In the past year we’ve met up with all the siblings and their families twice. The first time was really weird. We started from the point that this is LML’s family and we wanted her to feel a part of it. To see them all together, too see the similarities, too meet them and their parents – nothing in our adoption preparation could have prepared us for that. We met at a Museum, this big incongruous group. There were four families, eight adults and 10 kids. There are strong similarities between the kids – you could see the confusion on peoples faces as they tried to workout the relationships that existed.

Throughout our adoption preparation we were open to contact with the birth parents and family, but in LML’s family’s case it was felt, by the social workers, to be inappropriate. We have had letter box contact with her birth dad and her maternal grandmother. This hasn’t gone entirely smoothly as the grandmother put her address on one letter and on another her mobile number. It is difficult, we agonised over the content of our letters, wanting to get the tone just right. We sent old pictures and talked in general terms about LML, trying to give them some idea of her new life, and trying to be as sensitive as possible.

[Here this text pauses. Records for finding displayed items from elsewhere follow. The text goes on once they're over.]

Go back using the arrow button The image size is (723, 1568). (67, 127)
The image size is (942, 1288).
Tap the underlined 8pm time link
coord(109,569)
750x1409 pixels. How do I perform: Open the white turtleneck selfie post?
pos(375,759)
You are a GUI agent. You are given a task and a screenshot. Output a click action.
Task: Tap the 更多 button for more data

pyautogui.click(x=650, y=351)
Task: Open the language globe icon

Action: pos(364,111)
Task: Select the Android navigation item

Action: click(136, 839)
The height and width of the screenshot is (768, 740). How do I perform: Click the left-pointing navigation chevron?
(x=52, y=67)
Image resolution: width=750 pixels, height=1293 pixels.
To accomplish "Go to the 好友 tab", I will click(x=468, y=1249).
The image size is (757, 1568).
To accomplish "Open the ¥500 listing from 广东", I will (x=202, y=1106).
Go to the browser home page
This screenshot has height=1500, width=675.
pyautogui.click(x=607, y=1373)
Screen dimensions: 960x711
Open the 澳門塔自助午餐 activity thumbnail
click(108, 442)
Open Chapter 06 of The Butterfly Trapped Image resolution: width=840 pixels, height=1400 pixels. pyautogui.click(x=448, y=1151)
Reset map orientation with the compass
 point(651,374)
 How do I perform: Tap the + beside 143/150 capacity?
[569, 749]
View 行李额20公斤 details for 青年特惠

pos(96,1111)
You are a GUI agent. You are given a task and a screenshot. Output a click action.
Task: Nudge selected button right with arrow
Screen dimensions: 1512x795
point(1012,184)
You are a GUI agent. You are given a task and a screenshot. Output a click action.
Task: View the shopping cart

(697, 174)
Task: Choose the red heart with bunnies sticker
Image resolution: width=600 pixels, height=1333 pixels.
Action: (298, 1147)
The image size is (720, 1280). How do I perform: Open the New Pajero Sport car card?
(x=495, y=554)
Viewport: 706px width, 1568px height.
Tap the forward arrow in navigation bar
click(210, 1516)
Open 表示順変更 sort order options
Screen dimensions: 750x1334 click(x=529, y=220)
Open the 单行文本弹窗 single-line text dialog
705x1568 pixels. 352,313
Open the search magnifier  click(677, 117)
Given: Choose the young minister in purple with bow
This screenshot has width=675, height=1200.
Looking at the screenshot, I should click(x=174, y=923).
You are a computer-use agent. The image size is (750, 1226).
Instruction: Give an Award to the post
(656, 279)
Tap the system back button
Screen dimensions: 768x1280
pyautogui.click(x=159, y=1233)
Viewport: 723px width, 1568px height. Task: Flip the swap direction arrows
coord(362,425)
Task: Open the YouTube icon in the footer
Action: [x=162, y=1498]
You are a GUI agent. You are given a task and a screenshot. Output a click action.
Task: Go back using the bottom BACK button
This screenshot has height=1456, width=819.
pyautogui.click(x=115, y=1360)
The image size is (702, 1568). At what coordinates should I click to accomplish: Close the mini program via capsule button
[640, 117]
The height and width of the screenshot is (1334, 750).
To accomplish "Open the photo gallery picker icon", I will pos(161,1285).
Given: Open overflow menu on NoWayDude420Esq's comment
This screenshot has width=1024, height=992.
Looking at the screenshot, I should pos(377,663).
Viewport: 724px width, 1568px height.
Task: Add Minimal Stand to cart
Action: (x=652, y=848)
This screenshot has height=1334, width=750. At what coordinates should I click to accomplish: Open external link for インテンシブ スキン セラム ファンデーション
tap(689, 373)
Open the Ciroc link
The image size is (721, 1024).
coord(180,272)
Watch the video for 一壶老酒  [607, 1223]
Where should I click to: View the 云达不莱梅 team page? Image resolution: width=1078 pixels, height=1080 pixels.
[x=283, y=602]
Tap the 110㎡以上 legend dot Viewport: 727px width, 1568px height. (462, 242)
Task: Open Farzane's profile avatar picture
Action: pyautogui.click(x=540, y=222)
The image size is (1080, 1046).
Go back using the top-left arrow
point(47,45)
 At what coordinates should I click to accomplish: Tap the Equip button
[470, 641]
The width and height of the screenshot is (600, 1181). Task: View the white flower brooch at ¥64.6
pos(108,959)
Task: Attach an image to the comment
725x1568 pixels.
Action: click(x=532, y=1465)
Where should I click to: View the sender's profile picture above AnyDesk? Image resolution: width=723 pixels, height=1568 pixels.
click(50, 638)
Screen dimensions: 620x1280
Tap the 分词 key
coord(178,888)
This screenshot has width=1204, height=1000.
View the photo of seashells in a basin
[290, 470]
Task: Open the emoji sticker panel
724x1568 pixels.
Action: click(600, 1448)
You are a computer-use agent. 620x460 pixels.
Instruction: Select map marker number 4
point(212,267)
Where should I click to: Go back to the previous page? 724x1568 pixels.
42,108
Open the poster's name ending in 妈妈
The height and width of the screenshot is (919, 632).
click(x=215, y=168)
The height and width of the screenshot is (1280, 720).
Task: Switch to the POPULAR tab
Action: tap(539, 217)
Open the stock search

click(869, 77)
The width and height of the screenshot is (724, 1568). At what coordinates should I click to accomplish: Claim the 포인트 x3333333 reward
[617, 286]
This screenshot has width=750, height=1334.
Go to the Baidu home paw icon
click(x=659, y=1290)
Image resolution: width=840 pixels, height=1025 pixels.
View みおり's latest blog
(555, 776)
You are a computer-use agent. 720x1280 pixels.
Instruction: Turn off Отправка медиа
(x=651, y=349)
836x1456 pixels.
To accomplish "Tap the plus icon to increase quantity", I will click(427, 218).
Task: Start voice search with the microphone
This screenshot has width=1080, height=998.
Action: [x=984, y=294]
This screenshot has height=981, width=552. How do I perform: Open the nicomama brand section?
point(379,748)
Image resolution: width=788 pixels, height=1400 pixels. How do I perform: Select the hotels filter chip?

It isn’t easy but it feels like a valuable thing to do and the family seem to appreciate the information we’ve provided.

We have some pictures of LML’s birth parents and a video, which we show her periodically and although she is pre-verbal her family, both birth and adoptive, and her position within it are part of our everyday discourse.

Our family, from just the two of us, has now flowered in a way we never imagined only a few years ago. And it’s bloomin’ marvellous!

Introductions with LML

27 04 2009

The planning session for our ‘introductions’ to Little Miss Loud was very odd – there was us and our SW, the foster carers & their SW, LML’s SW and another SW – all with LML sitting in the middle.

Introductions is a bit of a mechanical process. You did this and that to learn the child’s routine. Yet it was emotionally draining. Our introductions took ten days. Each day, even if we had only seen LML for a couple of hours, felt exhausting. Its because you invest so much in it.

It wasn’t love at first sight. There weren’t fireworks going off. There was excitement and a real sense that something momentous was happening but LML didn’t feel like our daughter, not for a long time. On the day LML came home it was devastating, really emotional.

We’d arrived early so decided to sit in a car park up the road, knowing that we needed to allow the foster family their time to say goodbye. She had been part of their lives for nearly 18 months.

The foster family held things together magnificently and we took pictures of them handing her over where we were all smiles. However, it was clear that they were going to crumple as soon as we turned the corner. In the car, on the way home, we all had tears in our eyes and struggled to keep smiling and engaging with LML.